DIRECTIONS:
1) Answer these about the pull request on the Python inference interface:
(a) What is passed to OpSchema._infer_node_outputs?
(b) Which errors does infer_node_outputs raise?
(c) What type does infer_node_outputs return?
2) In the pull request on the Python inference interface, rename "low-level" to "private" in the stretch from "Description" through "inferred output types.", and write out that stretch with the change.
3) Extend the pull request description on the Python inference interface beyond its last sentence.

SOURCE PASSAGE:
begin

Expose a Python interface for inference functions #4409

jbachurski · 2022-08-04T10:28:34Z

Exposes a node-level API for performing type/shape inference to Python bindings.

Description
(Updated)

Adds a low-level function OpSchema._infer_node_outputs, to which serialised protobuf bytes are passed - arguments: schema, node, input types, input data/other inference context arguments, returns: inferred output types.
Adds a public interface shape_inference.infer_node_outputs:

def infer_node_outputs(
     schema: onnx.defs.OpSchema,
     node: onnx.NodeProto,
     input_types: Dict[str, onnx.TypeProto],
     input_data: Optional[Dict[str, onnx.TensorProto]] = None,
     input_sparse_data: Optional[Dict[str, onnx.SparseTensorProto]] = None,
 ) -> Dict[str, onnx.TypeProto]:  # output_types

Underneath this performs validation of passed in nodes/types, ValidationErrors and InferenceErrors are raised.
Should be the only used function, OpSchema._infer_node_outputs is internal to the implementation.
input_types keys are named like node declares its inputs.

end

RECORDS SHOWN:
begin

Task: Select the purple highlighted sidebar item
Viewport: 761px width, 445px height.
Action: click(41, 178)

end
begin

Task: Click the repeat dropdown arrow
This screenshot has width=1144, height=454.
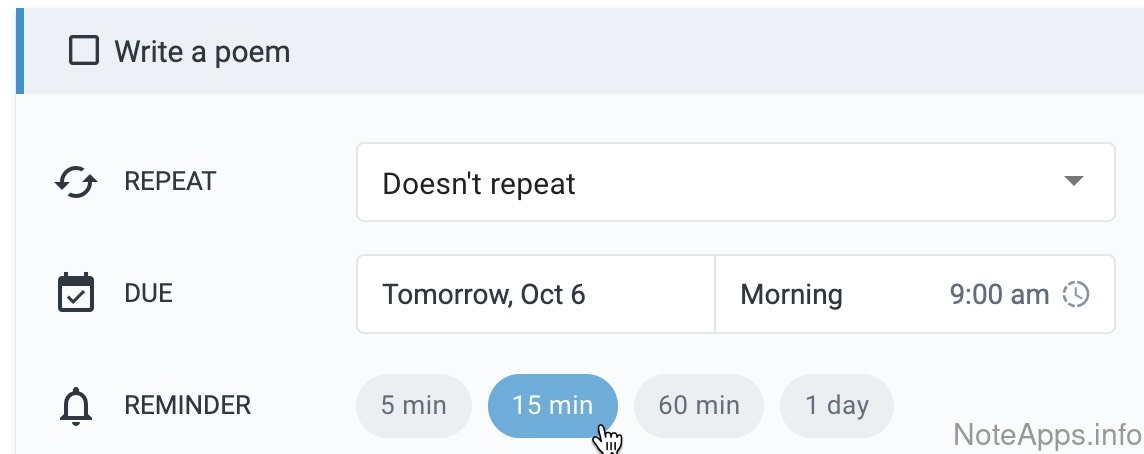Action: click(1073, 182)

end

RESPONSES PER TASK:
1)
(a) Serialized protobuf bytes
(b) ValidationErrors and InferenceErrors
(c) Dict[str, onnx.TypeProto]

2)
Description
(Updated)

Adds a private function OpSchema._infer_node_outputs, to which serialised protobuf bytes are passed - arguments: schema, node, input types, input data/other inference context arguments, returns: inferred output types.

3)
input_data and input_sparse_data are used for passing in known constant inputs (as per C++ usage).
Could implement passing in partial data propagation results and GraphInferenceContext in the future.
Adds test cases for some inference calls from the Python side.

Motivation and Context

See Exposing a Python interface for calling inference functions #4405

jbachurski · 2022-08-09T08:58:30Z

@gramalingam Would you mind viewing the proposal if this sort of interface would work? In the future it could be extended to support the other arguments, they could be optional so it's backward compatible.

onnx/defs/schema.h

gramalingam · 2022-08-09T21:42:28Z

Updating the pyi definition for OpSchema would be useful.

onnx/test/inference_function_test.py

onnx/cpp2py_export.cc

jbachurski · 2022-08-10T10:11:10Z

I think it might be useful to promote an API like this as a wrapper around the raw C++ method (that is, make if part of the public API instead of something in just this test-file). But, for that, I don't think we would want node to be optional. And am not sure about num_outputs either.

When it comes to the Python-side interface: A node has input/output names, operator name & domain, attributes. Own name and docstring don't matter. We are missing basically only the operator version it seems, and the input types. I see some variations of the possible signature:

Inputs & outputs
- list[TypeProto] - we already have an ordering of fields inside the node. Node inputs/outputs are positional anyway, so making it explicit with ordering in a list seems okay.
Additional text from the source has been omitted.